Feed-forward network
The position-wise dense transform that refines each token's hidden vector after attention in a transformer block.
Foundation Model
A large pretrained model intended as a shared starting point for many downstream tasks via fine-tuning or prompting.
Generalization
How well a model performs on data it was not explicitly trained to memorize—validation sets, new domains, and live traffic are the practical tests.
Generative Model
A model trained to produce new outputs such as text, images, or audio rather than only assign labels to fixed categories.
Latent
A compressed internal code that summarizes input structure for reconstruction, generation, or downstream tasks.
Latent Space
The coordinate system in which latent codes live, where distance and direction correspond to semantic or structural variation in the data.
Layer norm
Per-token mean-and-variance normalization that rescales each hidden vector before the next sublayer in a transformer block.
Mixture of experts
A sparse feed-forward layer that routes each token to a small subset of expert MLPs instead of one dense block.
Modality
The kind of input or output data a model is built to handle, such as text, images, audio, or video.
Model
A trained machine learning system that maps inputs to outputs using learned parameters.
Model Capacity
How much function a model can represent—driven by parameter count, width, depth, and training data—before optimization and regularization constrain what it actually learns.
Module
A reusable building block inside a model architecture, such as attention or a feed-forward network.
Multimodal Model
A model family that accepts or produces more than one data modality, such as text paired with images or audio.
Normalization
Layers that rescale hidden vectors inside each transformer block so activations stay stable as depth and batch composition change.
Overfitting
When a model fits training noise so closely that held-out or production data perform worse—the classic gap between memorization and useful generalization.
Patch
A fixed-size chunk of input data—pixels, spectrogram frames, or grouped tokens—that an encoder turns into a representation vector.
Perplexity
A standard language-model evaluation metric: exponentiated average cross-entropy over tokens, lower is better when comparing models on the same corpus.
Positional encodings
How transformers inject order into otherwise permutation-invariant attention through absolute, relative, and rotary position schemes.
Representation
An internal encoding of input data that downstream layers or tasks use instead of raw features.
Residual connection
Skip paths that add each sublayer's output back onto the running hidden stream so deep transformer stacks stay trainable.
RMSNorm
Per-token root-mean-square scaling that rescales each hidden vector without mean centering, as used in many modern decoder transformers.
RoPE
Rotary position embedding rotates query and key vectors by token index so attention scores depend on relative distance, as used in Llama-class decoder models.
Scaling Law
Empirical power-law relationships between model scale, compute, data, and downstream loss or capability—used to forecast training budgets and benchmark trends.
Token
The smallest unit of text a language model reads and predicts—usually a word piece, not always a whole word.
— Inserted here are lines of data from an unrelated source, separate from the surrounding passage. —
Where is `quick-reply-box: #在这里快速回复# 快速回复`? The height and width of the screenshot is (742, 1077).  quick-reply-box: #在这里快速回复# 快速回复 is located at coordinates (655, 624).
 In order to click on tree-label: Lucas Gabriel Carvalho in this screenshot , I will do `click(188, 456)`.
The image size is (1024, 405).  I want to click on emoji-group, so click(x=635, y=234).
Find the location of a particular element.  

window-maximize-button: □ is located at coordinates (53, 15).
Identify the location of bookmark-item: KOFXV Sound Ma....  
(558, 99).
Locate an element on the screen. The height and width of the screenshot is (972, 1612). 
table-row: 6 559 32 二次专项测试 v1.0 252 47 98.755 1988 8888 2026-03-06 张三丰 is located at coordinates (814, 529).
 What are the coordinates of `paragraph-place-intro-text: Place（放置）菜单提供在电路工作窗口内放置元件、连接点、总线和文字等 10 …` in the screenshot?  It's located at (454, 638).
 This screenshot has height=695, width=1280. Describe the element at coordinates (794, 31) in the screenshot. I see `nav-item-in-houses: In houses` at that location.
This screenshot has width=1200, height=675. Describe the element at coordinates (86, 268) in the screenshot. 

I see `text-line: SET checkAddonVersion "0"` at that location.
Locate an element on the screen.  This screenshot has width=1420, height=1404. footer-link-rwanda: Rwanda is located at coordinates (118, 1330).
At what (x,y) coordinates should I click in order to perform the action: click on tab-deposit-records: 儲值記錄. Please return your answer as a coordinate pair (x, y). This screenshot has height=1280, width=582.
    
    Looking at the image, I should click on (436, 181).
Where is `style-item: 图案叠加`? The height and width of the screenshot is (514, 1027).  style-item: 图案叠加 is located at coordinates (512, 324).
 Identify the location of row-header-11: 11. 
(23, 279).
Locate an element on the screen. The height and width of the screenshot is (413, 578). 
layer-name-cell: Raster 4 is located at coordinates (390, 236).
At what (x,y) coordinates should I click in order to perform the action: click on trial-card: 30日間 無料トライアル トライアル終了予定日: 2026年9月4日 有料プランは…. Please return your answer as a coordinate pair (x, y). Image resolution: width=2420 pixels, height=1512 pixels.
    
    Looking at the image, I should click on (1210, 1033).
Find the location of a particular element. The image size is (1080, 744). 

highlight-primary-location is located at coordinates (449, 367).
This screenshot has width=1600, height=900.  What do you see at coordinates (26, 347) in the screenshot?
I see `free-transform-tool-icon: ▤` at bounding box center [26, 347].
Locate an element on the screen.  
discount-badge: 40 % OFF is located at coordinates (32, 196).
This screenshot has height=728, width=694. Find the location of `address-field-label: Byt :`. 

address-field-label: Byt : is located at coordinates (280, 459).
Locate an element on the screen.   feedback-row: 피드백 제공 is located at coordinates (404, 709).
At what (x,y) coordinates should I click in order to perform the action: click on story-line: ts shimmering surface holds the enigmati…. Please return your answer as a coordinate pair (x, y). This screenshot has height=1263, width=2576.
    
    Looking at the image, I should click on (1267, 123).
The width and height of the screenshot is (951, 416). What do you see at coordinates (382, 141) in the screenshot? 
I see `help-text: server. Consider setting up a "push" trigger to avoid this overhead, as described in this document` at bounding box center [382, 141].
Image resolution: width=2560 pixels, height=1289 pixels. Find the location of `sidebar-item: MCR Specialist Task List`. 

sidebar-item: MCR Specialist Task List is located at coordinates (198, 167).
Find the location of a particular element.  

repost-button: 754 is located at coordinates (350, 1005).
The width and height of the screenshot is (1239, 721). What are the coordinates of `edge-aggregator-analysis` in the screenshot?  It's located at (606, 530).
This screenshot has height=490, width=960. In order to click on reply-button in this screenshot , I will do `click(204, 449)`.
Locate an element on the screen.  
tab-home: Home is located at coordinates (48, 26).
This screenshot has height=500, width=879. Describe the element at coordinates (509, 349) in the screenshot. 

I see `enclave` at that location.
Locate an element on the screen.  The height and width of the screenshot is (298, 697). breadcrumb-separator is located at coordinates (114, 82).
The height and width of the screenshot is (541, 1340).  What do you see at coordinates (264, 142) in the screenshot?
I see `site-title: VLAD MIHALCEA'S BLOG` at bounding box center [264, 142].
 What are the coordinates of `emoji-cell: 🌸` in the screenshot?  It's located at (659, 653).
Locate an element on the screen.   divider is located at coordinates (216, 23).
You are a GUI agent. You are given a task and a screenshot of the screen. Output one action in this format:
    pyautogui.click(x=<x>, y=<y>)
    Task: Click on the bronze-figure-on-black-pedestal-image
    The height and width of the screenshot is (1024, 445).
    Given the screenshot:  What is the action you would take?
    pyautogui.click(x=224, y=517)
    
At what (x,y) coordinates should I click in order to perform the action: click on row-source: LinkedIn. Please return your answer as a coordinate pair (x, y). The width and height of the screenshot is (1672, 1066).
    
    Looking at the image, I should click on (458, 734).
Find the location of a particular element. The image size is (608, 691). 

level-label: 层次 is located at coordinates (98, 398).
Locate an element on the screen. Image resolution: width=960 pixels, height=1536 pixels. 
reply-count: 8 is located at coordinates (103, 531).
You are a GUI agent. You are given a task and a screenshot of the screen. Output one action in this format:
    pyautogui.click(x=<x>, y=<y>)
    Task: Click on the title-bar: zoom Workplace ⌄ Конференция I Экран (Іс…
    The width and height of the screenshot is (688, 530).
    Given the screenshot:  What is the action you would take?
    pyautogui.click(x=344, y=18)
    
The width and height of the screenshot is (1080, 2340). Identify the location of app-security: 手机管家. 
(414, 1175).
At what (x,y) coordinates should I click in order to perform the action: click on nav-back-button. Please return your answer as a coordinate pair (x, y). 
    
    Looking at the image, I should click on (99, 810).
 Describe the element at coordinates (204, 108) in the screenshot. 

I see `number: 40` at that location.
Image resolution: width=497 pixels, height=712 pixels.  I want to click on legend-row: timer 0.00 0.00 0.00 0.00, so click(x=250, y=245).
Each token ID maps to a dense vector through vector embedding of model hidden size before attention runs.
Transformer
A model family built from stacked attention and feed-forward blocks that mix information across token positions in parallel.
Transformer architecture
How attention, feed-forward layers, normalization, residuals, and position information repeat inside each decoder-style transformer block.
Why long context is hard
Why stretching sequence length strains attention compute, KV-cache memory, position schemes, and retrieval quality even when a model advertises a large context window.
World Model
A model family that learns environment dynamics or state transitions so it can predict or simulate what happens next.